The president of the High Court has approved moves for the final winding up of Quinn Insurance whose insolvency cost the taxpayer some €1 billion in payments from the Insurance Compensation Fund (ICF).
Quinn Insurance Ltd was put into administration in 2010 and 23 reports have been presented to the High Court over the years by joint administrators Michael McAteer and Paul McCann of Grant Thornton outlining progress on the orderly winding down of its business.
On Friday, Mr Justice David Barniville ordered that, following a resolution, the company be wound up and a formal petition for the wind-up could be presented to the court as part of the normal liquidation process.
He also approved what was the 23rd and final report presented to the court by the joint administrators of the firm which included the setting out of their costs and fees for the last year.
The judge thanked the joint administrators for the work they did on "a very difficult and complex administration". He was thankful on his own behalf and that of his predecessors who had dealt with reports from the administrators over the last number of years.

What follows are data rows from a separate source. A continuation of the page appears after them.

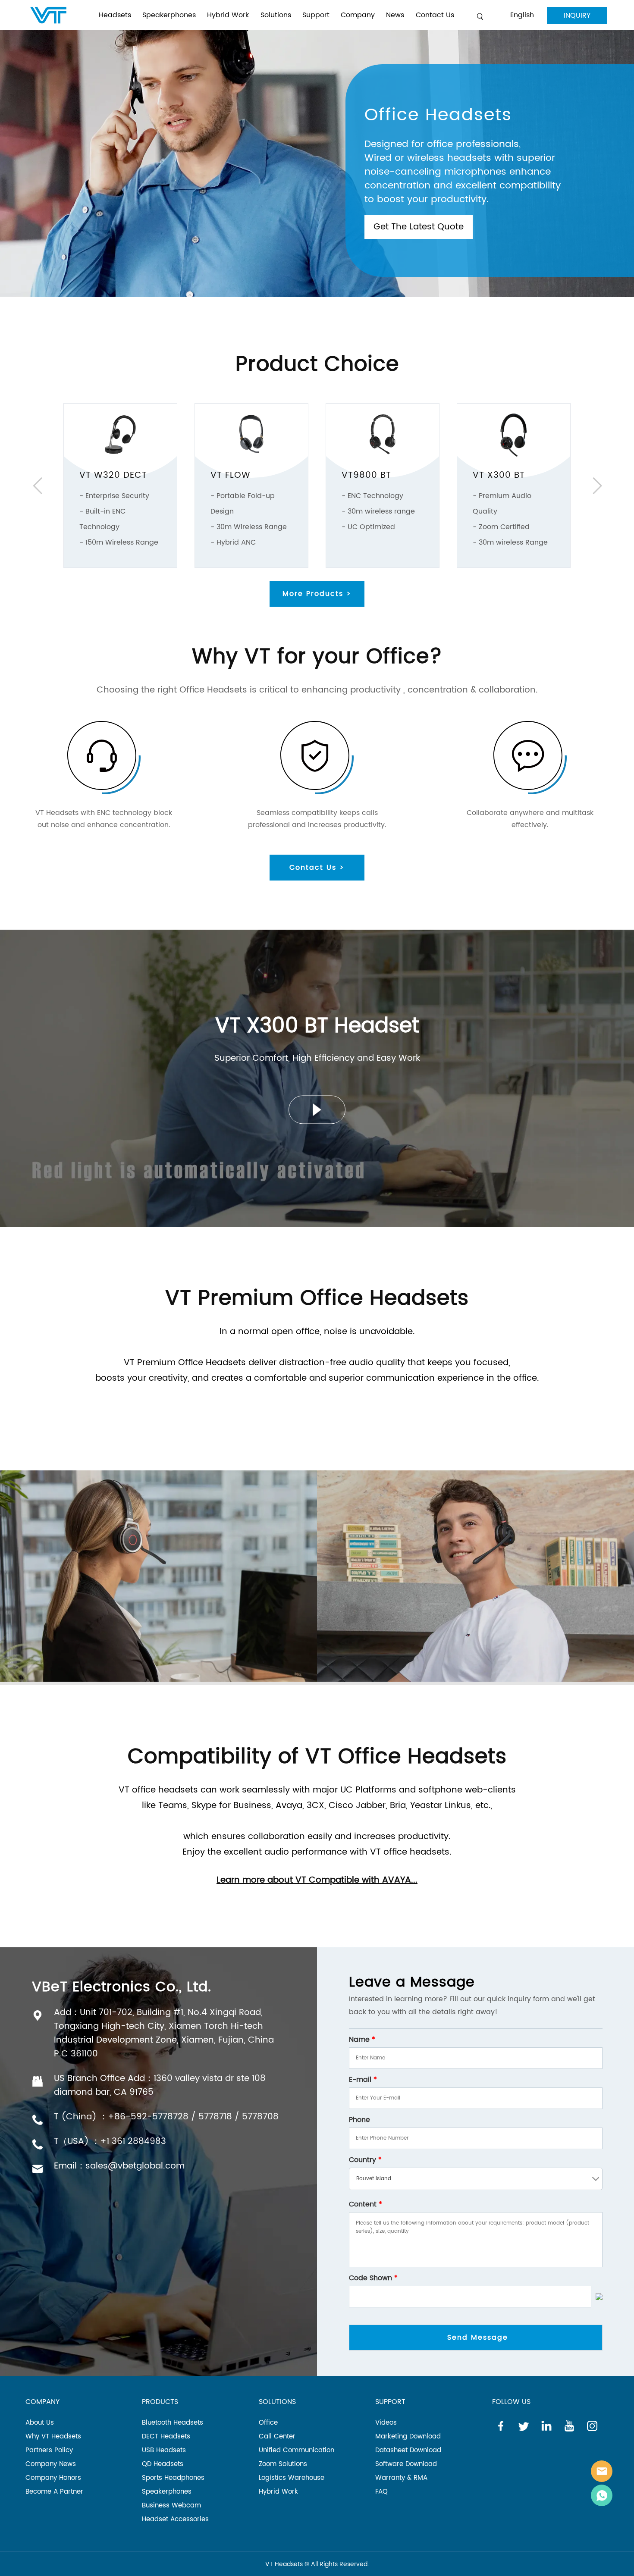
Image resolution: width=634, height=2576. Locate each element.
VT (601, 2471)
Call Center (277, 2436)
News (395, 15)
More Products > (317, 593)
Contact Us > (317, 867)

The application to approve the winding up was made by Garvan Corkery SC, on behalf of the administrators, on an ex parte (one side only represented) basis.

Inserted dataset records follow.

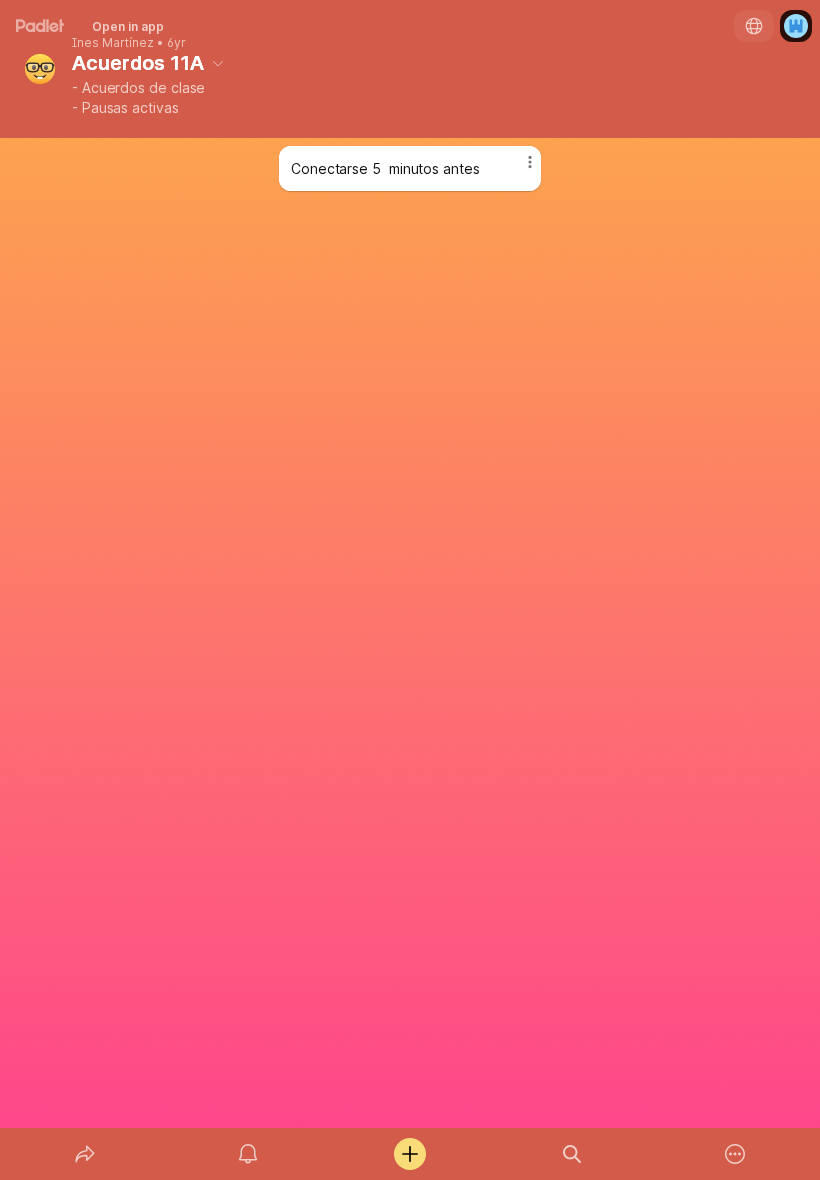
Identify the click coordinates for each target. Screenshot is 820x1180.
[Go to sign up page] (796, 26)
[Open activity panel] (248, 1154)
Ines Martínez (113, 43)
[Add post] (410, 1154)
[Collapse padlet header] (218, 63)
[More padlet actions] (735, 1154)
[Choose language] (754, 26)
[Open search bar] (572, 1154)
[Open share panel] (85, 1154)
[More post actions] (517, 170)
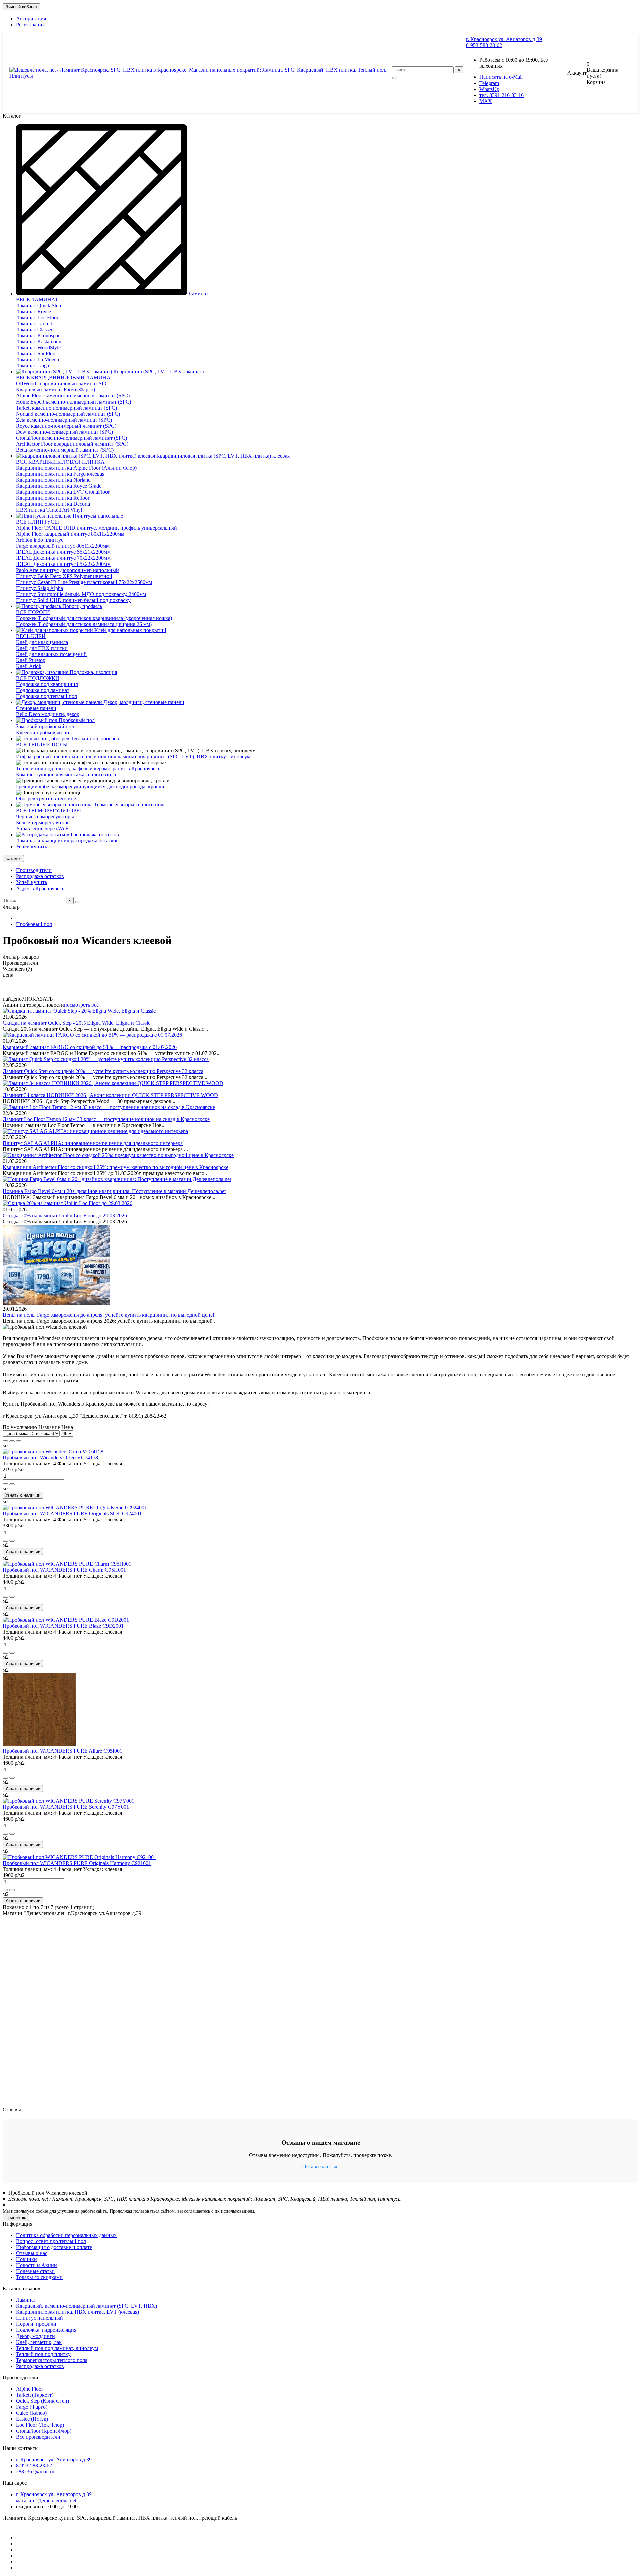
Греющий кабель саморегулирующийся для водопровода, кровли (90, 786)
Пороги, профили (36, 2324)
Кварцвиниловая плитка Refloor (52, 498)
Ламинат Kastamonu (38, 341)
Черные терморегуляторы (45, 816)
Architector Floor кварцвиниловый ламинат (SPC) (72, 444)
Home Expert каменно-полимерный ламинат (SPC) (73, 402)
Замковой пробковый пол (45, 726)
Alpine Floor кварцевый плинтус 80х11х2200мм (70, 534)
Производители (34, 870)
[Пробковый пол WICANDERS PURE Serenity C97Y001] (68, 1801)
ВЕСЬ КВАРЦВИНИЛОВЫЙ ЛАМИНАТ (65, 377)
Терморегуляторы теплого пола (129, 804)
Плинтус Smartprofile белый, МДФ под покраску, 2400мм (81, 594)
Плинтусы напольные (97, 516)
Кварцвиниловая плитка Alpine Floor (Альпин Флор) (76, 468)
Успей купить (31, 846)
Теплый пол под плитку (43, 2354)
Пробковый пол (76, 720)
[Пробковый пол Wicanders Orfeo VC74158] (53, 1451)
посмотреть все (81, 1005)
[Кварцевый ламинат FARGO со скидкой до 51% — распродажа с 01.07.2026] (92, 1035)
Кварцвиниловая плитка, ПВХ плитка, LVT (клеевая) (77, 2312)
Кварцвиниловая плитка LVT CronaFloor (63, 492)
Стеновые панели (36, 708)
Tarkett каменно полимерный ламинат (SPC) (66, 408)
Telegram (489, 83)
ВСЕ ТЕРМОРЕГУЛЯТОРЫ (48, 810)
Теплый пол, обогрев (94, 738)
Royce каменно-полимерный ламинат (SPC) (66, 426)
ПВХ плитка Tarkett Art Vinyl (49, 510)
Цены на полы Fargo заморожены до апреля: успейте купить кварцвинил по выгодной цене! (108, 1315)
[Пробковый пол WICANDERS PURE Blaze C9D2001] (66, 1620)
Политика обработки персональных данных (66, 2235)
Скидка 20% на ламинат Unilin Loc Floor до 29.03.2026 (65, 1215)
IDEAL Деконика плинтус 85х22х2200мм (63, 564)
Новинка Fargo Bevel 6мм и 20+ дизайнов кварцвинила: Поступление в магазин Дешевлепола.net (114, 1191)
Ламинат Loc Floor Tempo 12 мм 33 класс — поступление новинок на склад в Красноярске (106, 1119)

Counsel said the application was in circumstances where effectively the administrators had taken on the role of the former Quinn directors and the court took on the role of the shareholders.

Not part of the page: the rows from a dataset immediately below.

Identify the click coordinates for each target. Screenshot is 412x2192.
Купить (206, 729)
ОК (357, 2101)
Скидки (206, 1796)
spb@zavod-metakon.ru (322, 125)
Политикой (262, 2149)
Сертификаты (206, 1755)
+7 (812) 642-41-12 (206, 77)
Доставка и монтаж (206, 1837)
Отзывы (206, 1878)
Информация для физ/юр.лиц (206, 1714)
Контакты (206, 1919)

Counsel said there remained some outstanding matters relating to accounting and aspects of the insurance which will still be dealt with by the administrators but it had been resolved to seek the winding up.
Counsel read from an affidavit from Mr McAteer outlining the course of the administration including the transfer of the various arms of the business — general and health insurance — to Liberty and Catalina insurance companies.
He said proceedings brought against Quinn auditors PricewaterhouseCoopers (PwC) for allegedly negligent auditing of the firm were ultimately settled. PwC, which was sued for €900m, had denied the claim.
Quinn maintained its authorisation with the Central Bank, but that is no longer required and will be withdrawn with the making of the winding up order, he said. The cost of the administration will be of the order of €1 billion, the court heard.